Task instructions:
(a) Summarize the post on open source involvement in two sentences.
(b) Copy word for word the part of the post on open source involvement that opens with the words containing "Open Source: the" and closes with "(for whatever reason)".

Source passage:
-- START --

Thursday, August 04, 2011

Open Source: the Meritocracy vs the Circle of Trust

There has been this idea running around the back of my head for a while, and it's only now that it is starting to crystalize into something that I can express.
When we look at Open Source projects, we see that there is a hierarchy of involvement. There are different levels at which you can be involved, and at each higher level, there will be less and less individuals. For now I am going to divide involvement up like this:

  • Interested: this group of individuals know that the project exists, and might even be following what it is doing, but have not been able to actually use the project at all yet (for whatever reason)
  • Consumers: these are the people who actually use the project. They may not even be following the project, e.g. a lot of people consume log4j or ANT without following the mailing lists, seeing what features are on the roadmap, or even filing issues.
  • Contributors: if you are filing issues, submitting patches, etc, but you do not have commit access to the project, then you are a Contributor.
  • Committers: you have commit access to the project
  • Management: you get to have a say in some of the following: whether the new release of a project can be released; the architecture/direction of the project going forward; who has commit access; etc.
Different Open Source projects but different barriers at different points. For example:

  • Contributor road-blocks:
    • You may have to create an account to file issues. [Technical]
    • You may have to sign a CLA and fax it off before you can commit any patches. [Legal]
    • You may have to get a notarized signed CLA sent via snail-mail before you can commit any patches. [Legal]
    • You may have to get your employer to sign-off on you contributing patches. [Legal]
  • Committer road-blocks:
    • You may have to be invited to become a committer.
    • You may have to establish merit before you can be invited to become a committer.
    • You may have to sign a CLA and fax it off before you can get commit access. [Legal]
    • You may have to get a notarized signed CLA sent via snail-mail before you can get commit access. [Legal]
    • You may have to get your employer to sign-off on you committing code to the project. [Legal]
  • Management road-blocks:
    • You may have to be invited to become management.
    • You may have to establish merit before you can be invited to become management.
(Note: I'm not going to even try and pretend that the above is a complete list of road-blocks)
Different people view success of Open Source projects differently. Some measures of success include: the number of consumers;  the number of active contributors; the number of committers; the number of releases; the number of downloads; the number of issues raised and closed; the activity of mailing lists.
None of these are correct, and much like psychologists hypothesize a (in reality) unmeasurable “g factor” as a true measure of intelligence against which all real measures (such as IQ) are only partial measures. We could hypothesize an unmeasurable “s factor” which is the true measure of the success of an Open Source project.
But I don't want to go down such an academic road today. Instead lets look at the dependency tree in the measures of success that we know of... 
  • Number of downloads depends on number of consumers: as a consumer has to download your project at least once... it is not a perfect dependency, because you could download each release of the project once and every time decide it is a load of rubbish and never actually consume it... and a consumer may have just downloaded version 1.0 once and stayed on that version for ever more, but in general, if you have a large number of consumers, you will have a large number of downloads and the opposite does not necessarily follow.
  • Activity of mailing lists depends on the number of active contributors: when you have a lot of active contributors, the mailing lists will be active... however the mailing lists can be active without any active contributors.

-- END --

Source material:
-- START --

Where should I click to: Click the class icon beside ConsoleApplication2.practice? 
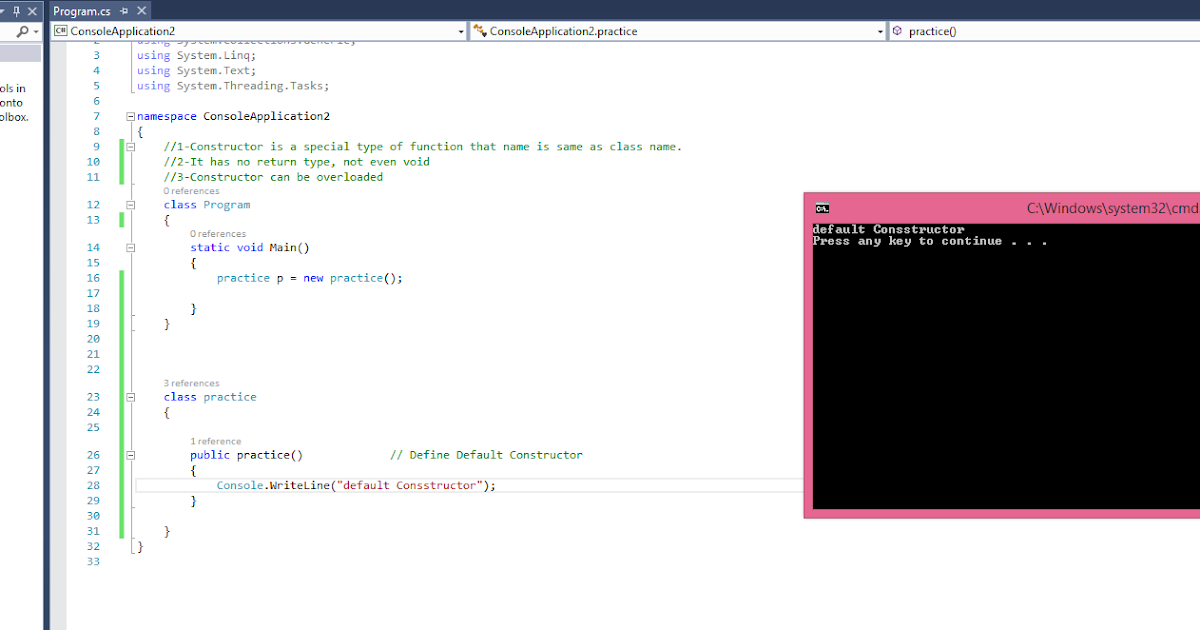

-- END --

Results:
(a) The post divides involvement in open source projects into levels (interested, consumers, contributors, committers, and management), with fewer individuals at each higher level. It lists barriers projects may impose, such as account creation, signed CLAs, employer sign-off, invitations, and established merit, and notes that success is measured in various ways, such as downloads, contributors, and mailing-list activity, none of which the post considers correct.

(b)
Open Source: the Meritocracy vs the Circle of Trust

There has been this idea running around the back of my head for a while, and it's only now that it is starting to crystalize into something that I can express.
When we look at Open Source projects, we see that there is a hierarchy of involvement. There are different levels at which you can be involved, and at each higher level, there will be less and less individuals. For now I am going to divide involvement up like this:

  • Interested: this group of individuals know that the project exists, and might even be following what it is doing, but have not been able to actually use the project at all yet (for whatever reason)